When starting a business, most entrepreneurs expect to encounter obstacles. They also would say it requires a leap of faith. Serial entrepreneur Valaurie Lee takes the “leap of faith” concept seriously. As part of the Doctor of Business Administration degree she earned from Robinson this past spring, she published a dissertation focusing on the role of spirituality in female business owners’ success.
As a woman of color, Lee is no stranger to adversity. She transitioned from stable marketing and sales roles at stalwart companies like IBM and Oracle to launch her own IT consulting firm in 2002. From there, she built enough capital to invest in additional businesses such as the Wellness Spot, a fitness and day spa in the historic district of College Park, located just south of Atlanta as well as across from the entrance to Woodward Academy. (Lee not only graduated from the private Pk-12 school but also became its first Black homecoming queen.)
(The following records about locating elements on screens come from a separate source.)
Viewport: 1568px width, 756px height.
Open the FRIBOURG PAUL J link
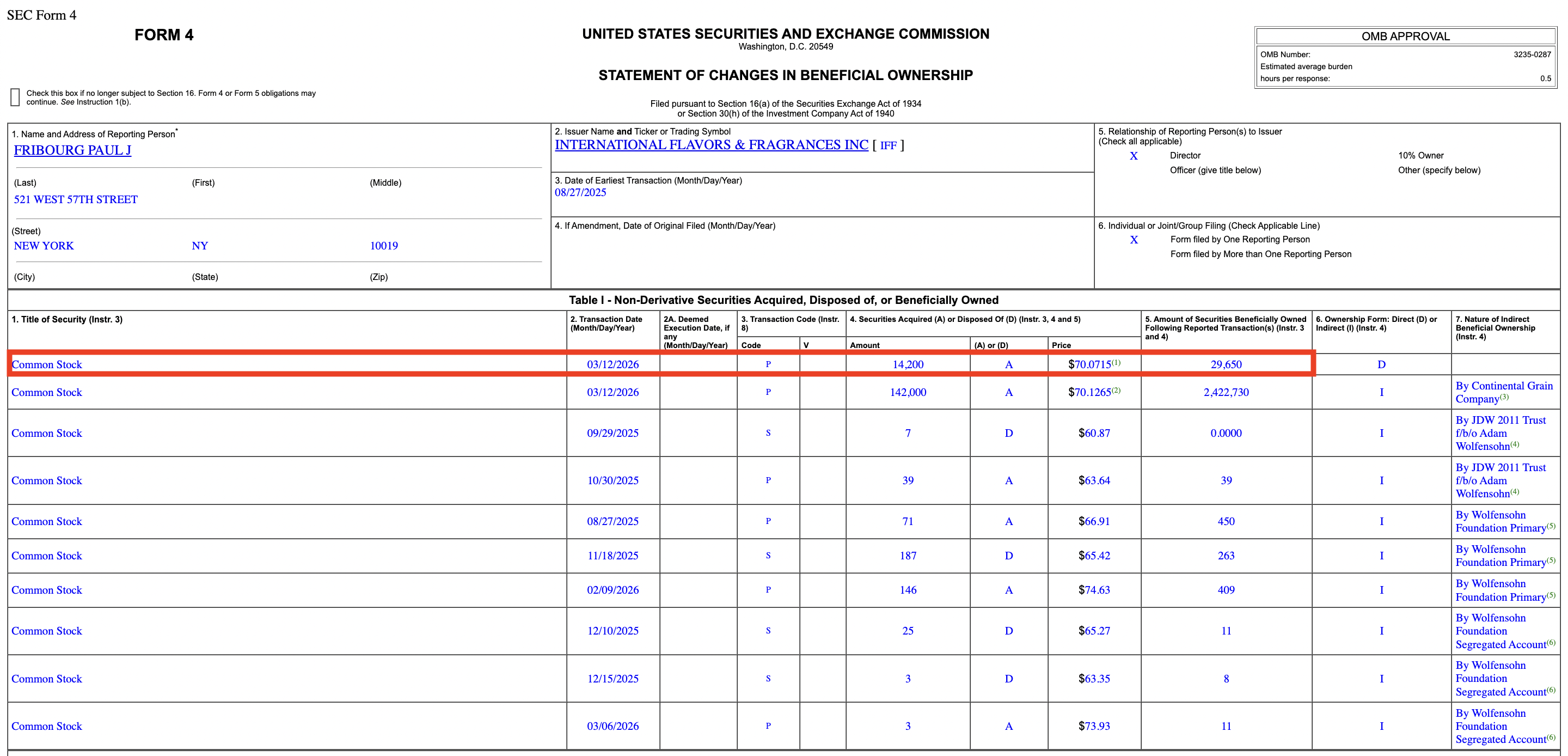click(x=72, y=150)
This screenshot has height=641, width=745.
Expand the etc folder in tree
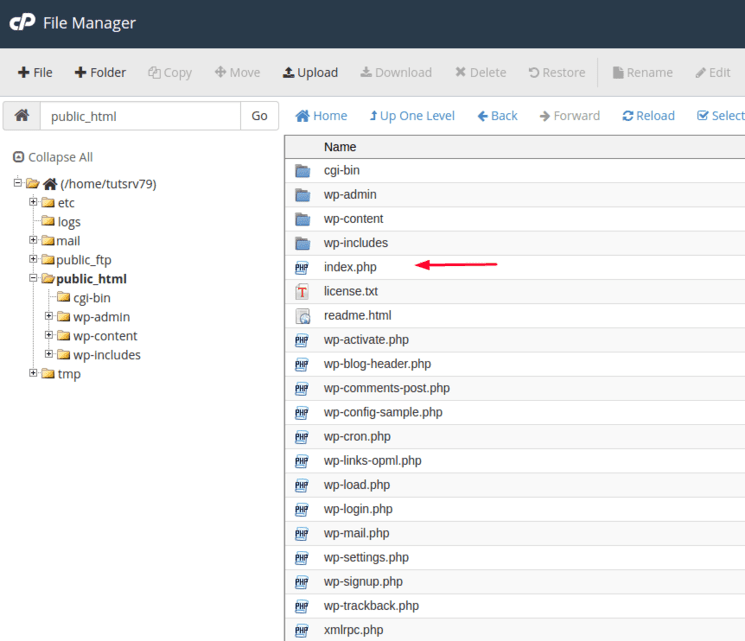click(33, 202)
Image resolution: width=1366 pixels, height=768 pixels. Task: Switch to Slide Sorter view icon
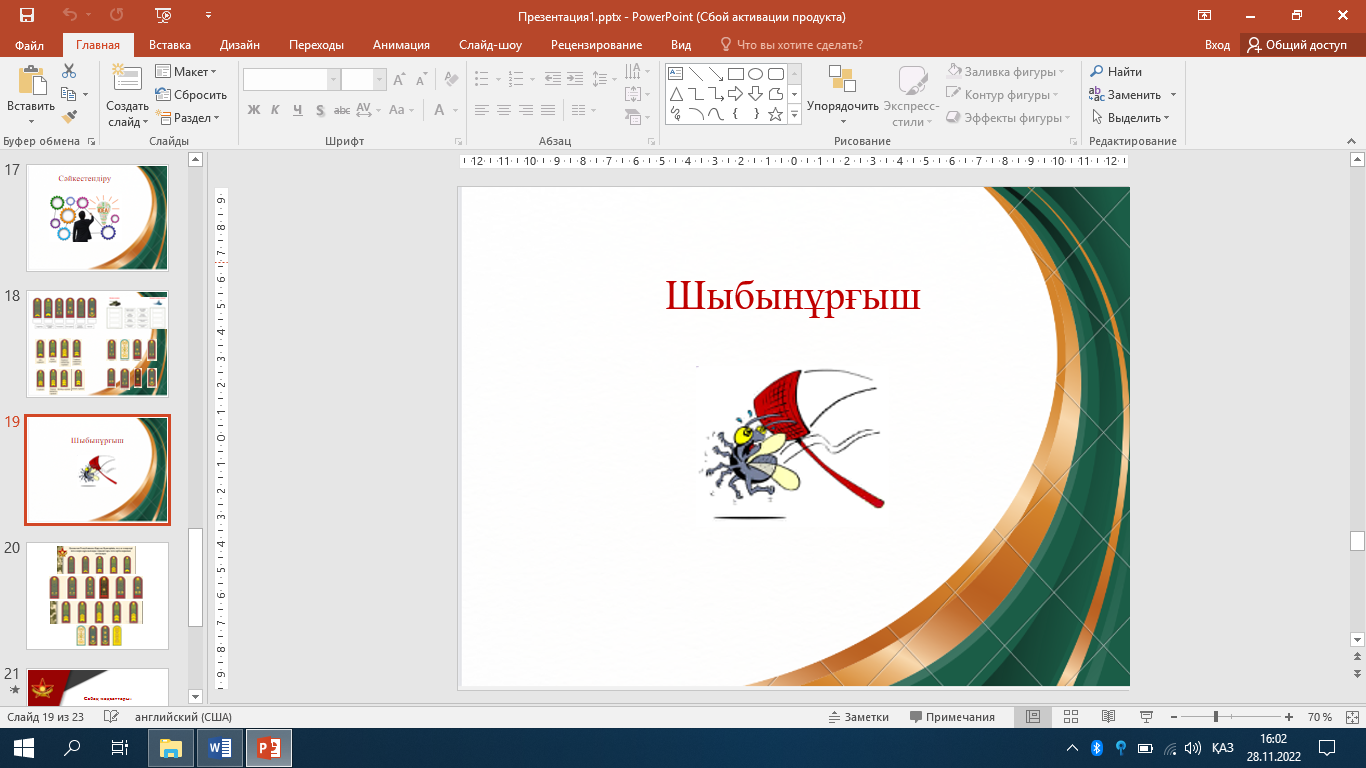pos(1071,717)
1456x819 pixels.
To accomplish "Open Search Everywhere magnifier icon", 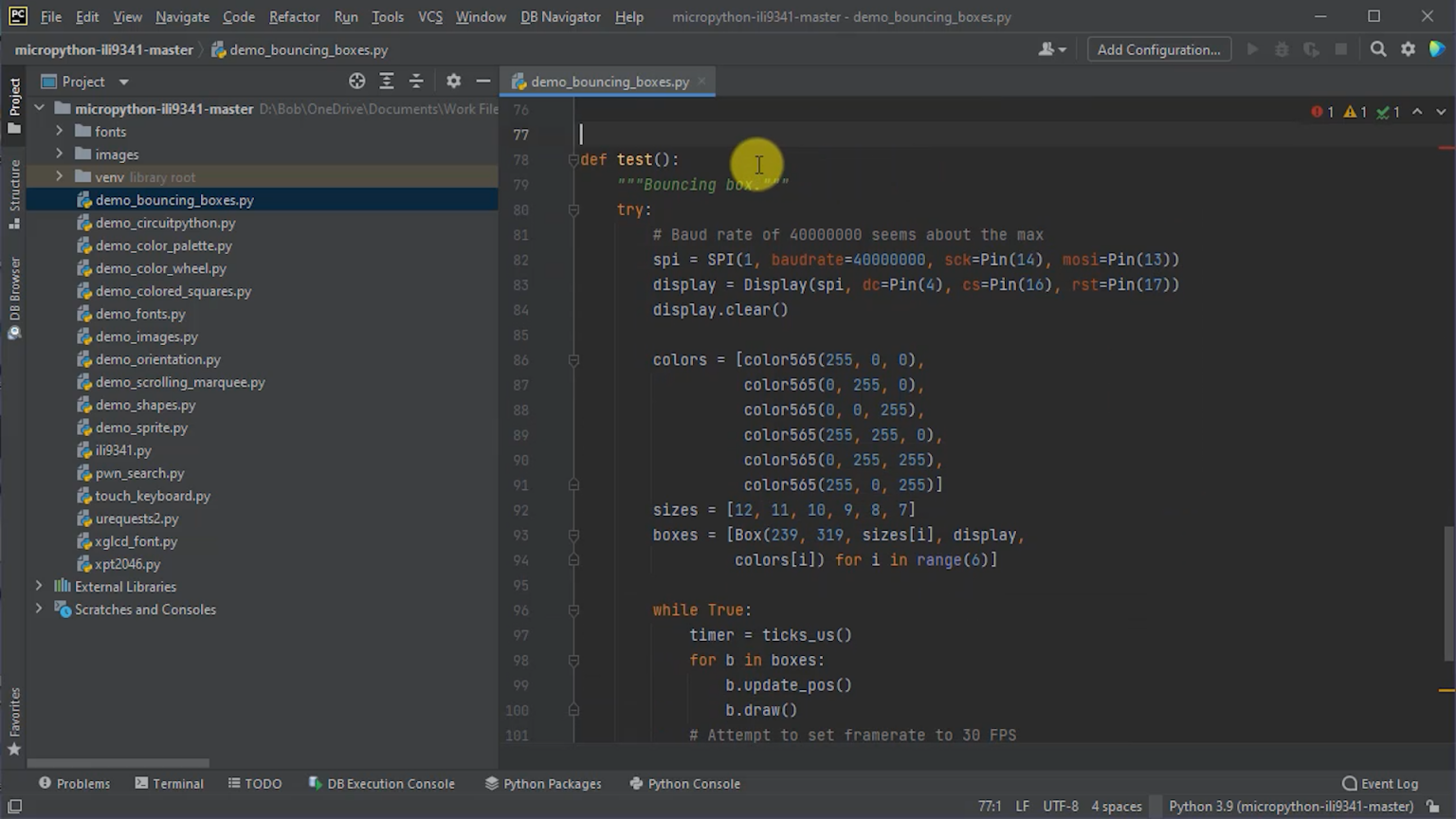I will (1378, 49).
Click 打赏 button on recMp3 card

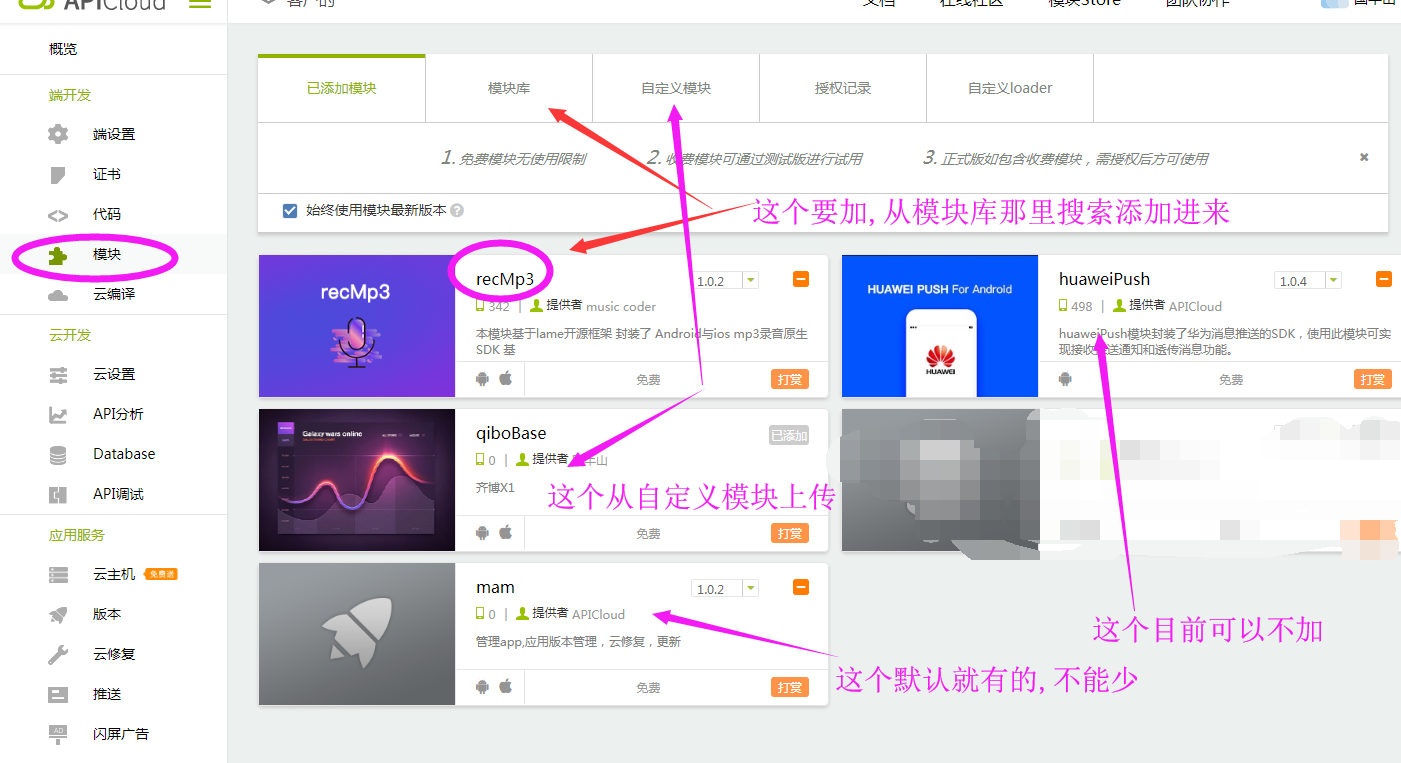790,380
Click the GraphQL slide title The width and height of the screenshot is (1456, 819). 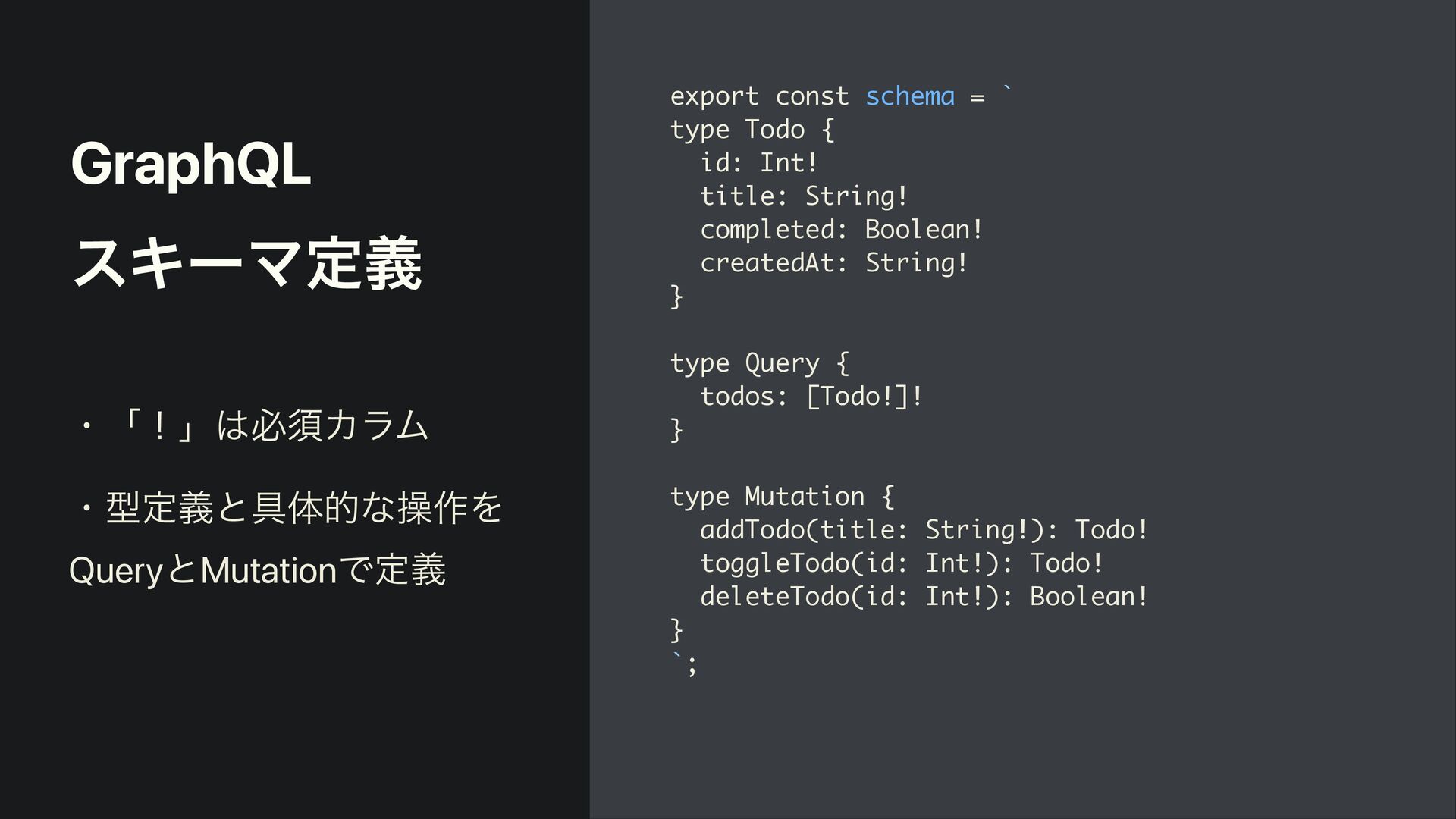coord(190,165)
Around the onset of the COVID-19 pandemic, Lee purchased four buildings along the city’s main drag. But the world was shutting down, and consumers weren’t setting foot anywhere near gyms or spas. Plus, her lender of 22 years dropped her as a client, when her newly acquired properties were in dire need of renovations. Based on conversations with executives from the bank, she concluded the decision to stop securing her loan was racially driven.
How did Lee scale back-to-back-to-back hurdles? She claims the only explanation is faith.
“My faith was tested during this entire process, and still is,” Lee says. “Entrepreneurship is navigating ambiguity. Some uncertainty might occur with a nine-to-five, but you still get a regular paycheck. As an entrepreneur, you’re responsible for families’ livelihoods and people’s career growth. That’s an enormous amount of pressure.”
Lee’s dissertation topic is pretty groundbreaking. The majority of research on business ownership examines the experience of men, and any studies including women are limited to their companies’ performance in the early stages. Driven by a curiosity of what motivates established women entrepreneurs to stay in the game, Lee surveyed female proprietors who either have run their own business for three-plus years or produce at least $1 million in annual revenue.
In her paper, Lee makes a couple of important distinctions. The first is the difference between spirituality and religion. Lee recruited 40 interviewees from diverse racial backgrounds, and while most of them identify as spiritual, many of them do not consider themselves religious.
“Religion carries a stigma,” Lee said. “Spirituality is personal, and can be practiced when meditating, centering oneself, practicing yoga, or even drinking coffee.”
Lee also went the extra mile to encapsulate participants’ definition of success.
“Success isn’t about revenue, especially to African American women,” she said. “It’s more about helping others with career development and giving back to the community.”
Females face discrimination and sexism, and non-white women deal with racism on top of that. Perhaps not surprisingly, a Harvard Business Review article states that “women-led businesses are less likely to survive.” Lee’s dissertation not only adds to the scarce body of knowledge on female entrepreneurs but also suggests spirituality could contribute to their longevity.
“By raising awareness of how established women entrepreneurs persist, women can empower themselves and make more mindful decisions,” Lee said. “The anchor is faith.”